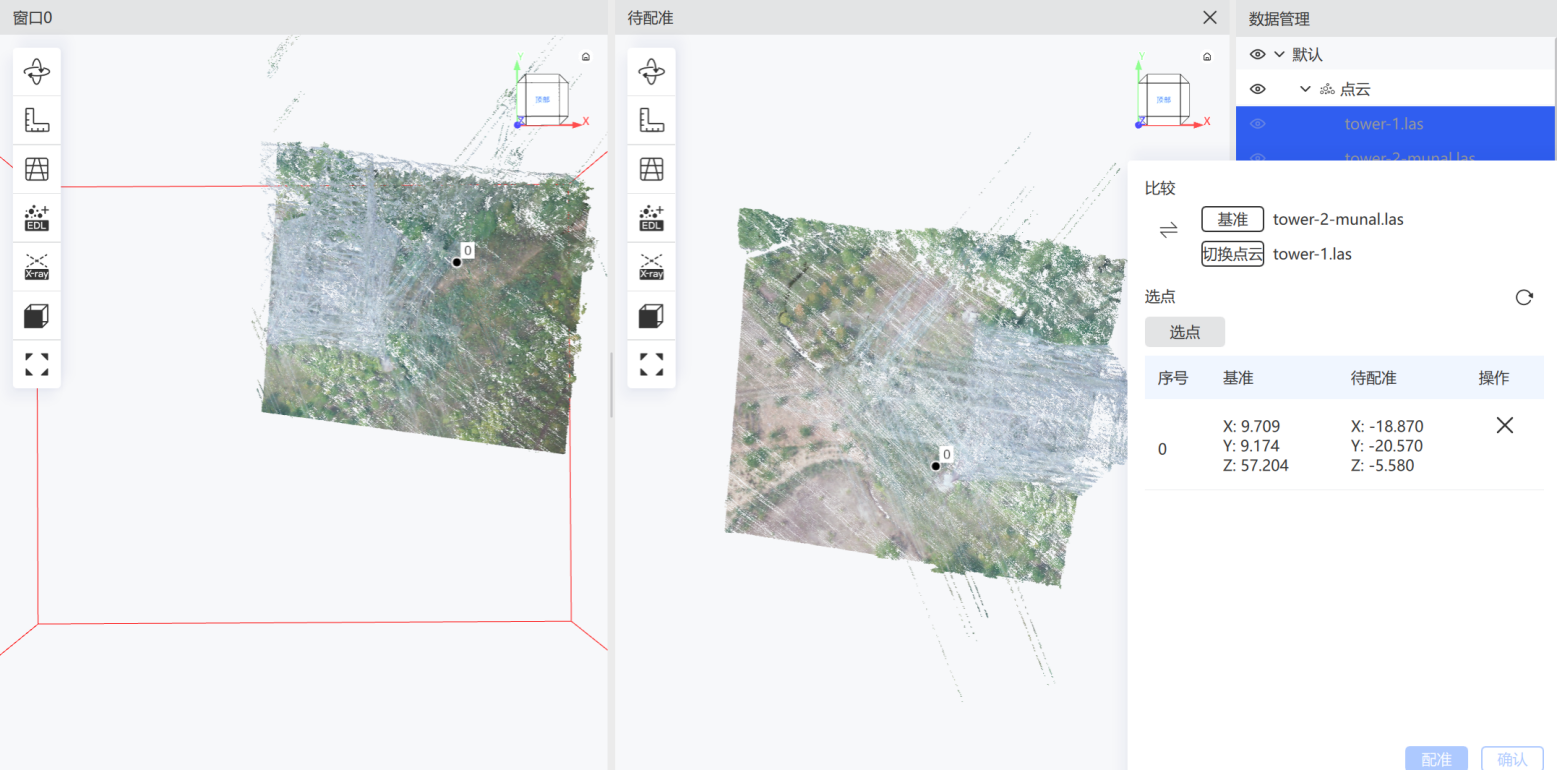Enable X-ray mode in 待配准 viewport
1557x770 pixels.
click(651, 267)
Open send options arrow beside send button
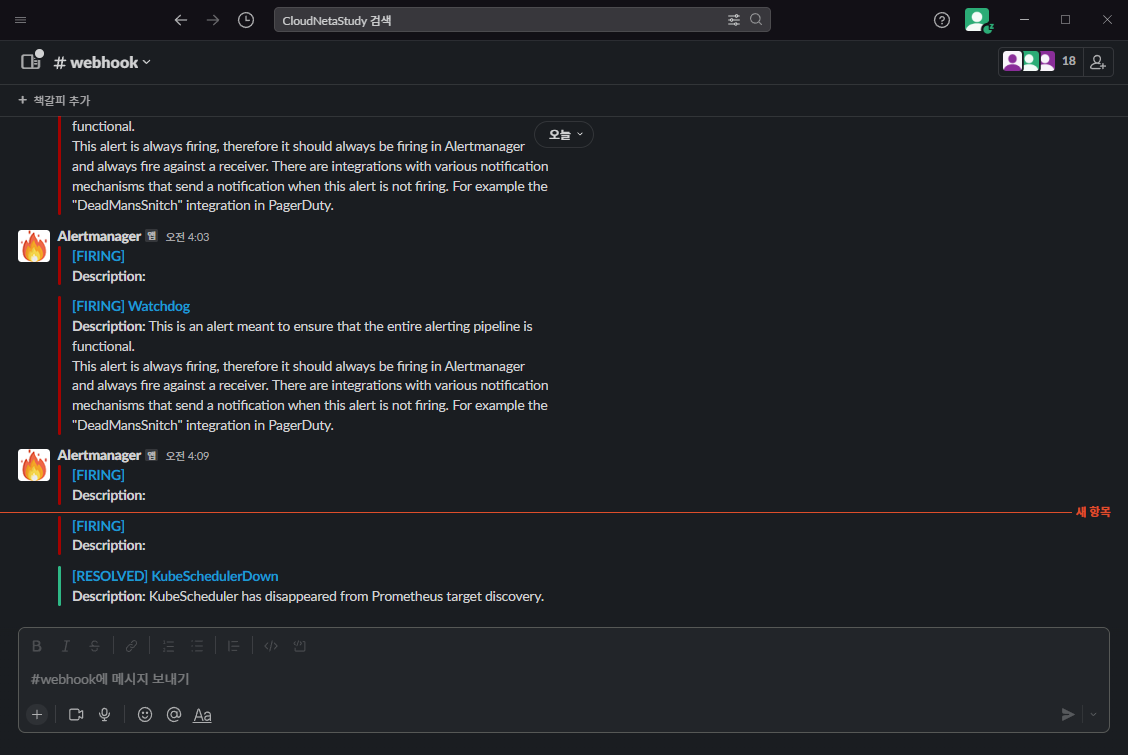The image size is (1128, 755). tap(1093, 714)
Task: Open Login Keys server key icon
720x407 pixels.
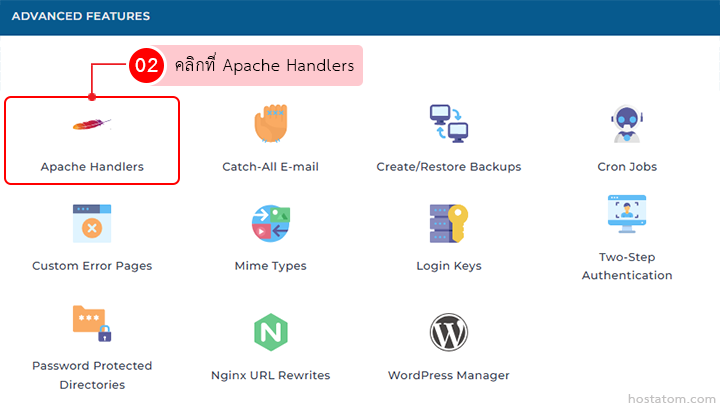Action: pos(448,224)
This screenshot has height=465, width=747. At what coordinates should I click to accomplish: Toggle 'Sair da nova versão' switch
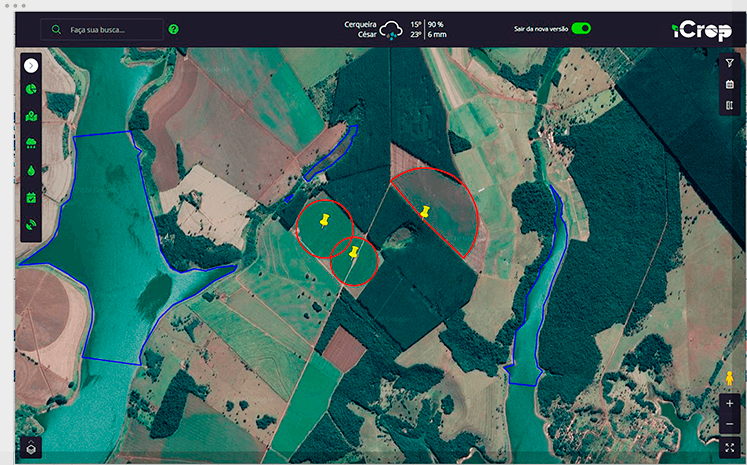coord(581,28)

■ EXERCISE INSTRUCTIONS
Please output the data above as a JSON list of strings with one string per line, skipping blank lines. Leave the pictures out of your answer.

■ FULL OUTPUT
[
  "Enable X-ray mode in 待配准 viewport",
  "1557x770 pixels.",
  "click(651, 267)",
  "Open send options arrow beside send button",
  "The image size is (1128, 755). tap(1093, 714)",
  "Task: Open Login Keys server key icon",
  "720x407 pixels.",
  "Action: pos(448,224)",
  "This screenshot has height=465, width=747. At what coordinates should I click to accomplish: Toggle 'Sair da nova versão' switch",
  "coord(581,28)"
]